My parents’ view of doctoring came from two places. First, there were their own encounters with the medical system of the time of which they, unfortunately, had had quite a few. For the most part, they looked upon doctors from the point of view of living patients—grateful for the mysteries of healing. They also saw doctors as depicted on television, whether that was Marcus Welby or Ben Casey. None of this had any resemblance to what I was experiencing wading through blood and other body fluids on the public wards of Duke Hospital.

Then, in 1978, I read The House of God. I sent my father a copy.

“Dad,” I told him on the phone, “this is the truth.”

He read the book. He was shocked.

“This is real?” he inquired.

“Oh, yes,” I said. And it was.

The House of God may be a satire in the vein of M*A*S*H and Catch-22, but it does do for medicine what those books did for the military. It told the human truth of the war that was going on between patients and doctors—patients trying to die and doctors longing for sleep.

Dr. Shem, after forty years, has written a sequel to The House of God. It is called Man’s 4th Best Ho$pital and every letter of the title matters, for this book is not about the war between doctors and patients. It is about the war between doctors allied with patients against the administrative world that controls medicine in 2020. It focuses on the corrupting effect of money, the scourge that is the electronic medical record, and the infiltration by business people into American academic medicine. In the end, it also addresses what to do about fixing this broken system that is American health care.

I remember The House of God mirroring my experiences as a Duke house officer. The essence of the book is summed up on page 376, The Rules of The House of God. (There are 13). Some of the key ones are:

III. At a cardiac arrest, the first procedure is to take your own pulse.
VIII. They can always hurt you more.
XIII. The delivery of medical care is to do as much nothing as possible.

The important note is that all the rules of The House of God were about patient care. They instructed doctors on how best to treat patients.

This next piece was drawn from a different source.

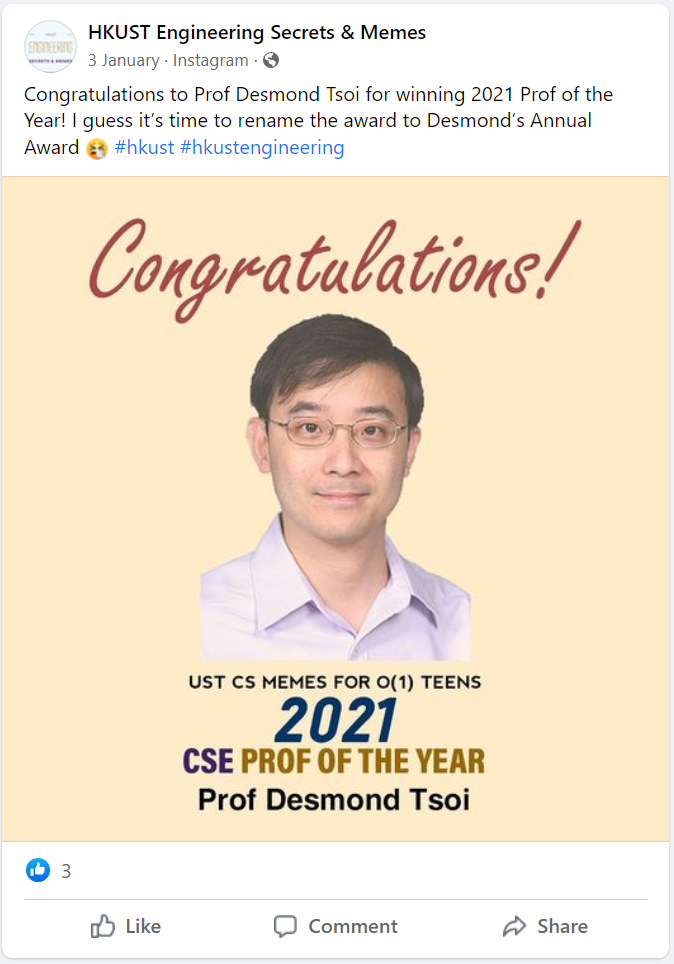
Task: Click the UST CS MEMES FOR O(1) TEENS text
Action: click(x=335, y=683)
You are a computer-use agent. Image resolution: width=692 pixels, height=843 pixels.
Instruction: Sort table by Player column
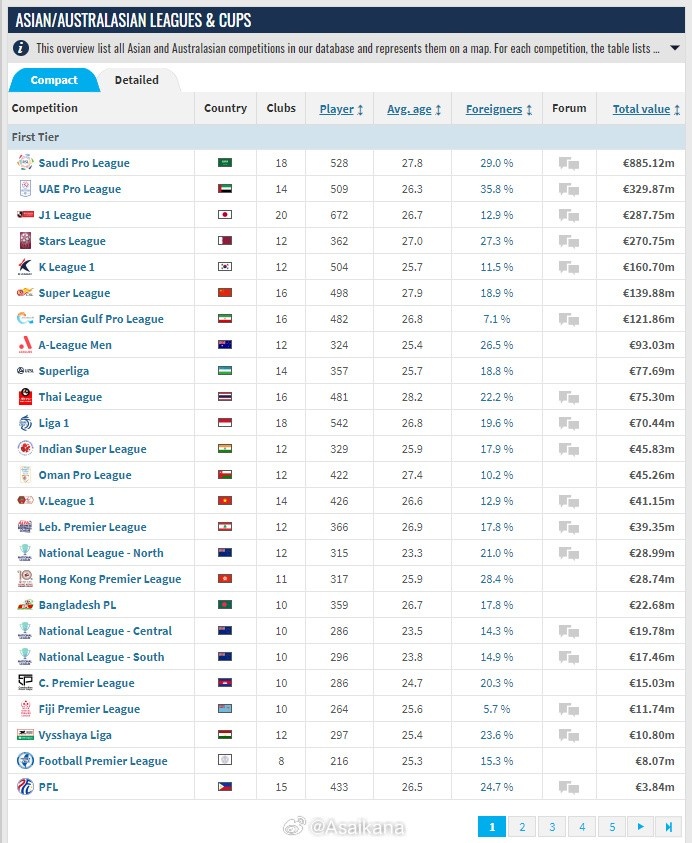click(341, 109)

Fast forward to the new book.

There are again 13 laws of Man’s 4th Best Hospital. Here are some:

V. It’s not just what we do; it’s what we do next.
VII. Without health care workers, there is no health care.
IX. Put the human back in medicine.

Everything has changed. What was once a patient-centered endeavor where fighting disease was the key has become a dehumanized profession centered on money and technology and how to use the latter (the electronic health record) to maximize the former.

Shem captures today’s medicine as well as he captured the world of academic medicine in 1978.

I cannot recommend the new book (or the old one) highly enough. They speak to lay people about what has happened to medicine in the ensuing 40 years. It is a sad commentary, but an accurate one. I only wish that Dr. Shem and I live long enough for him to write the third installment that describes a new system where patients and doctors band together to bring “the human back in medicine.”